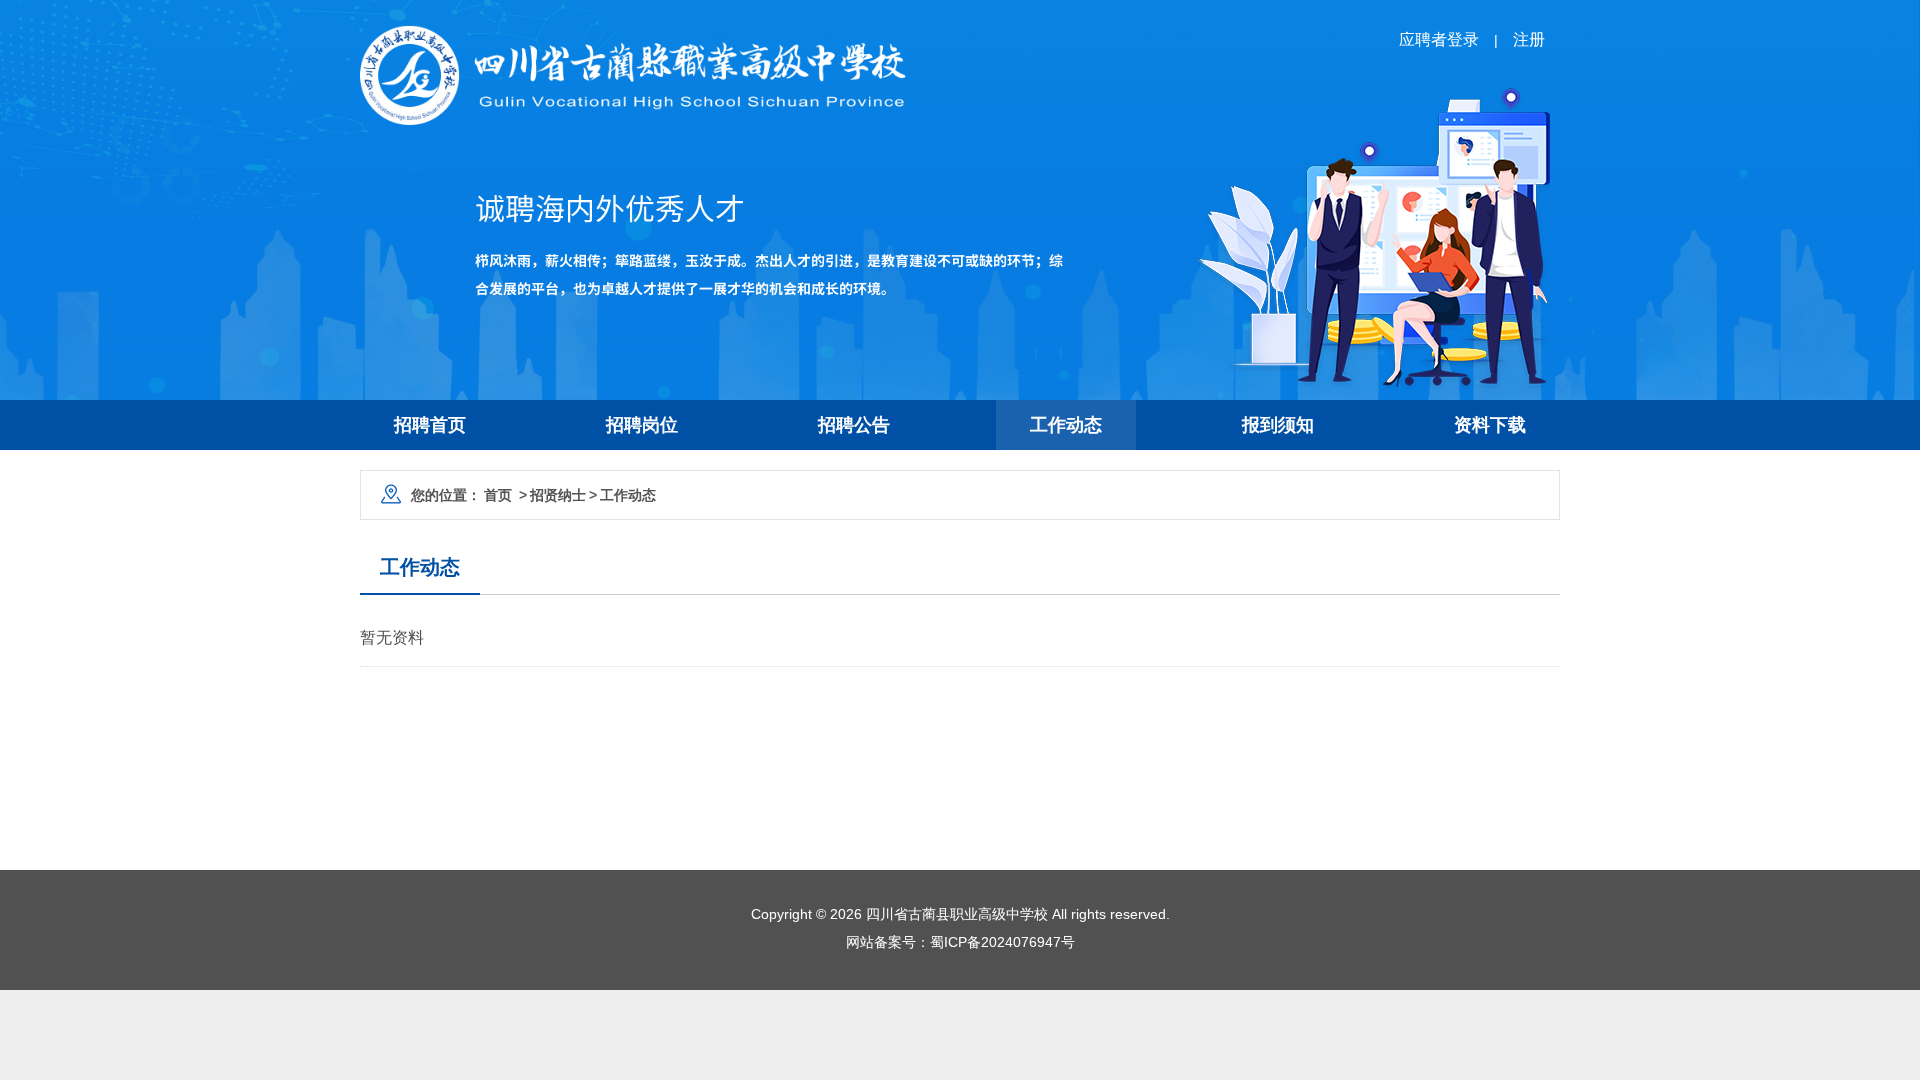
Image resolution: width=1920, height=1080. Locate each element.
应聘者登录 (1439, 39)
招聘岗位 (642, 425)
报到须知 (1278, 425)
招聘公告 (854, 425)
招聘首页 (430, 425)
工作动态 (1066, 425)
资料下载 (1490, 425)
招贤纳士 (558, 495)
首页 (498, 495)
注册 (1529, 39)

━━━━━━━━━━━━━━━━━━━━━━━━━━━━━━

Only the text of the entries belongs in the answer, copied exactly; the pictures stay out.

_YOUR RESPONSE:_
Image resolution: width=1920, height=1080. Locate each element.
应聘者登录 (1439, 39)
招聘岗位 (642, 425)
报到须知 (1278, 425)
招聘公告 (854, 425)
招聘首页 (430, 425)
工作动态 (1066, 425)
资料下载 (1490, 425)
招贤纳士 (558, 495)
首页 (498, 495)
注册 (1529, 39)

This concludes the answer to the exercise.